Controversy ensued. Obviously, yes, an unpatched, well-known vulnerability in Windows is troubling. But the alternative is worse.

The reason companies automatically disclose security findings after a set time period (frequently 90 days but sometimes as little as 30) is to raise the stakes. In the bad old days, this kind of security research was routinely ignored, so when a good-guy researcher found a vulnerability, there weren’t a lot of options.

You can see this when you point a vulnerability scanner at machines running very old software. Every vendor has a dark period, and it varies, but you’ll find vulnerabilities that don’t have any vendor patch available. The only answer is to upgrade to a new-enough version of the software where the vendor managed to fix the issue, whether intentionally or unintentionally.
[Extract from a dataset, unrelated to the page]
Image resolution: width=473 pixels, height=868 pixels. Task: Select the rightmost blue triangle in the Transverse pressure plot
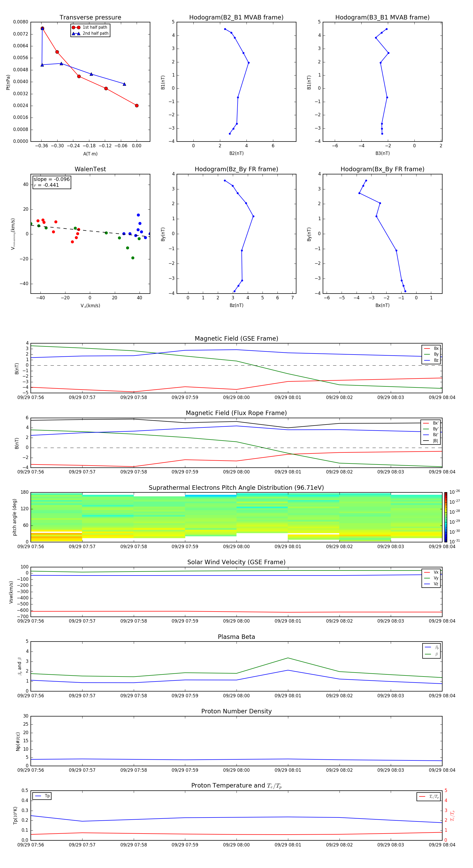click(124, 84)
But during that time in between releases, the software was vulnerable. Sometimes that was years.

This eventually gave rise to the idea of responsible disclosure. The idea works like this: The researcher gives the software vendor all of the information available about the bug and works with the vendor for a set period of time. But if that set period of time expires and the bug isn’t patched, the details go public.

The model looks bad when something falls through the cracks like this one apparently did. And to an outsider, it may look like Google taking a cheap shot at its archrival Microsoft. But this is the exception, rather than the rule. Looking at the acknowledgements from the December Patch Tuesday bundle, Microsoft credited Google six times. In November, they credited Google seven times. Researchers from Microsoft and Google routinely work together to fix flaws in one another’s products even though the two companies don’t like each other very much. Both companies know that insecure software hurts both of them, regardless of who wrote it.

After the disclosure, Microsoft did release a statement. The statement is pretty much a canned response, saying it’s an elevation of privilege bug so it could be worse (true enough), and advising people to run up-to-date antivirus software. That last piece of advice is lip service if I’ve ever heard it, but it’s not complete hooey. Every time last year when my employer’s incident response team has asked me about a bug like this, I’ve been unable to download the exploit because one or more of our security controls, whether it’s our antivirus software or our web proxy, has blocked me from downloading it.

Microsoft didn’t come right out and give an estimate on when they would be releasing a patch, but you can rest assured they’re working on it now. If it’s ready before January 13–the next scheduled Patch Tuesday–they may very well release it right away rather than wait. They released several out-of-band patches last year. I hope they do it again this time, for several reasons.